Comment by bargainbin

18 hours ago

71 cents*, the bookie gets a cut either way it goes.

This is the truth of the matter, ultimately nobody wins except the bookie, who profits either way.

Even if a cut isn't taken and there aren't other inefficiencies, any money tied up in long-term predictions is earning 0% instead of whatever the current risk-free rate of return is.

  • Assuming that the prediction market is perfectly priced right? How accurate is that assumption, or are you counting that as an “inefficiency”?

  • IBKR relentlessly advertises on the radio, so I’m aware that on their scheme you earn an interest like incentive coupon for every day you hold open the position.

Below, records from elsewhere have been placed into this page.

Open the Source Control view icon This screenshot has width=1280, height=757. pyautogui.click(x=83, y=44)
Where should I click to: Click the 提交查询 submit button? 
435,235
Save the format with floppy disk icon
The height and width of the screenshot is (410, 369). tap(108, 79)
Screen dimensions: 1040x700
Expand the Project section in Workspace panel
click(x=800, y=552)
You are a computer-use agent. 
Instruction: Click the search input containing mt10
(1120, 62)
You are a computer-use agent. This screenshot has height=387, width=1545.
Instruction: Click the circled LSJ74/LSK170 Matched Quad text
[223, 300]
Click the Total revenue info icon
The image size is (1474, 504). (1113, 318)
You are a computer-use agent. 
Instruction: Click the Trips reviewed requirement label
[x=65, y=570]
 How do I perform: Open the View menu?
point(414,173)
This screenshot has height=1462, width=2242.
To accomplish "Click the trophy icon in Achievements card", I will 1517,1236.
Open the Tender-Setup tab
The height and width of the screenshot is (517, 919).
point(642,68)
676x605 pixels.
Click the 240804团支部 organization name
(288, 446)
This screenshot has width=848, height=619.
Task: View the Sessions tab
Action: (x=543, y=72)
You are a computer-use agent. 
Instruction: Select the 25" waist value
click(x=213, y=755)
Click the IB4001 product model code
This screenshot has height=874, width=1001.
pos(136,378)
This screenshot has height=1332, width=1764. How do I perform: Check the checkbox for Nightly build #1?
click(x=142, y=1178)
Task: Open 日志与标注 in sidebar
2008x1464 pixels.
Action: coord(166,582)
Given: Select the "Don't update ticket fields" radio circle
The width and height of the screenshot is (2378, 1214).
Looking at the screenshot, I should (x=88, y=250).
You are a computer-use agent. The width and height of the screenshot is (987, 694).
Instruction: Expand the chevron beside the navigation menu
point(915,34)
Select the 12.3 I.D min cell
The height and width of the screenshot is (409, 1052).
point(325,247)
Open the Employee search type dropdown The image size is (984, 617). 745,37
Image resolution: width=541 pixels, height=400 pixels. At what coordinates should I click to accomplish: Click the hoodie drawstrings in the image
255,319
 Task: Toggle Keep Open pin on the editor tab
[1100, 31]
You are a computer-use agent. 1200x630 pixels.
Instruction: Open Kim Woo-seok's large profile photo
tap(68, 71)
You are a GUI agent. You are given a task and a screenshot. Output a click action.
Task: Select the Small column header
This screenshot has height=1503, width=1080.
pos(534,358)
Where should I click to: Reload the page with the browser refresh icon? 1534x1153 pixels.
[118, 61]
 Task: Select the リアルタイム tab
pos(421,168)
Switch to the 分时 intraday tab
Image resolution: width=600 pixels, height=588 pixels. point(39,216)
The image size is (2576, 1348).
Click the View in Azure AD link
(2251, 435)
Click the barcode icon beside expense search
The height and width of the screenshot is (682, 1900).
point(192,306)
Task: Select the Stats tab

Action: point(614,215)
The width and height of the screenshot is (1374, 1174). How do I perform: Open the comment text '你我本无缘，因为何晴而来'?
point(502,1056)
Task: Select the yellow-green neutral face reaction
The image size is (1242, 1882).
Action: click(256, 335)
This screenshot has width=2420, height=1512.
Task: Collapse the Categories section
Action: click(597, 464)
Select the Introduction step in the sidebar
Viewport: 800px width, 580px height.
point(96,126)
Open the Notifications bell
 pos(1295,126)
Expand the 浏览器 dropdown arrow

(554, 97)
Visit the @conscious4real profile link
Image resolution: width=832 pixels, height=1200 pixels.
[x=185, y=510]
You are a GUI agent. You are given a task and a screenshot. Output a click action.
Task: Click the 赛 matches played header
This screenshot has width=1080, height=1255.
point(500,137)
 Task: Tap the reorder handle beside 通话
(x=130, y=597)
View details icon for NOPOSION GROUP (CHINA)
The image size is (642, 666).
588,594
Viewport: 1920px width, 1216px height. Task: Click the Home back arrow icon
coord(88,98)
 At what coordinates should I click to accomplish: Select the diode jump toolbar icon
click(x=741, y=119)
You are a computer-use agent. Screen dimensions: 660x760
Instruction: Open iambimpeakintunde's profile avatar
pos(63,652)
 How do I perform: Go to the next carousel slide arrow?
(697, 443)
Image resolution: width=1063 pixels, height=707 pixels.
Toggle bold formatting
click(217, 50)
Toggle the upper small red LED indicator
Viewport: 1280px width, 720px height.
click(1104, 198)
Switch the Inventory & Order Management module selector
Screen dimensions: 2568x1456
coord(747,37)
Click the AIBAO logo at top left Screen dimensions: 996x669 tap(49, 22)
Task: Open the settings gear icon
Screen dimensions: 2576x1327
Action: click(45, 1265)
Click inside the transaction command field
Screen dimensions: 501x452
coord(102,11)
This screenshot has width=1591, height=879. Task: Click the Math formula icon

    • Happy IBKR customer here. ForecastTrader has absolutely horrific liquidity outside of maybe 30-40 large contracts. The rest is all market makers that only offer 10-100 or so shares at each price point before bumping up a penny or two. No knock on IBKR as a whole, but you can't even effectively buy on most events or outcomes without slippage eating away your entire edge, and forget about real serious positions above a few grand entirely outside of those 30-40 big contracts.

Wouldn't it be 75 cents then? (The cut would come out of higher pricing, since the payout is always a dollar).

  • Well, 75 cents for you buying the bet, 71 cent for you selling the bet.

    Or something like that.

Untrue for polymarket. True for kalshi. No bookie fees on polymarket

  • Wow that's news to me. How does polymarket make money if not from fees?

    • It doesn't seem like it's strictly true that they don't charge trading fees.

      From their docs, it looks like they charge fees to bet "takers" (as opposed to makers), but exclude the geopolitical and world-events markets where they don't charge fees.

      I have to imagine that may be related to some of the blow-back towards prediction markets about profiting on topics like war & their potential for manipulation.

      Given it sounds like the bot bets everywhere other than sports, many of those categories would likely have fees in this case.

    • Polymarket charges “taker” fees (people removing liquidity by matching listed orders) on most markets. Geopolitics markets are exempt. A portion of the collected fees then get redistributed to “makers” (people who provide liquidity by listing orders for others to match). Presumably the rest of these fees make up polymarket’s revenue.